June 30, 2026, (Inside AI) — Meituan, China's dominant food delivery platform, has open-sourced LongCat-2.0, a 1.6 trillion-parameter large language model trained entirely on domestic chips. The Beijing-based company claims it is China's first trillion-parameter AI model to use home-grown hardware for both pre-training and inference.
The model's scale matches DeepSeek-V4-pro, launched in April, but Meituan says its approach differs critically. While DeepSeek's flagship used local chips only for inference—the lighter task of running a trained model—LongCat-2.0 consumed domestic hardware during the far heavier pre-training phase, where models learn patterns from vast datasets.

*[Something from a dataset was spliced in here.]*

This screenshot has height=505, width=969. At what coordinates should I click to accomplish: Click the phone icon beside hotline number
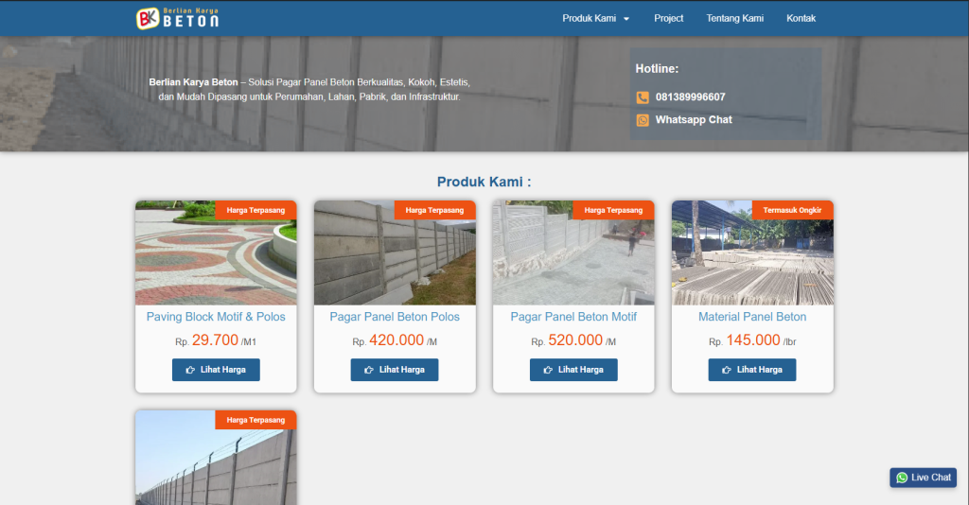click(x=643, y=97)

Meituan disclosed the model was built on "large-scale clusters of tens of thousands of AI ASIC superpods," demonstrating frontier-scale training on alternative hardware. ASICs, or application-specific integrated circuits, are custom chips designed for specific workloads, unlike general-purpose processors such as GPUs.
The company did not name its chip supplier but revealed it used the Huawei Collective Communication Library (HCCL) to stabilize training. HCCL is Huawei's chip-to-chip communication system, analogous to Nvidia's NCCL, suggesting a deep reliance on Huawei's Ascend AI accelerators. This aligns with China's push to build an independent AI stack amid U.S. export controls on advanced semiconductors.
LongCat-2.0 also features a 1 million-token context window, enabling it to process extremely long documents. The model's open-source release on Tuesday signals Meituan's ambition to move beyond its core commerce business into foundational AI research, joining rivals like Alibaba and ByteDance in the LLM race.
Industry analysts note the achievement underscores China's rapid progress in domestic chip capabilities, but questions remain about performance parity with models trained on Nvidia hardware. Meituan has not yet published detailed benchmark comparisons, leaving the model's real-world competitiveness unclear.
Meituan's move also reflects a broader trend of Chinese tech firms repurposing massive compute clusters—originally built for recommendation algorithms—for LLM training. The company's logistics network generates petabytes of data daily, providing a rich training corpus for specialized AI applications in on-demand services.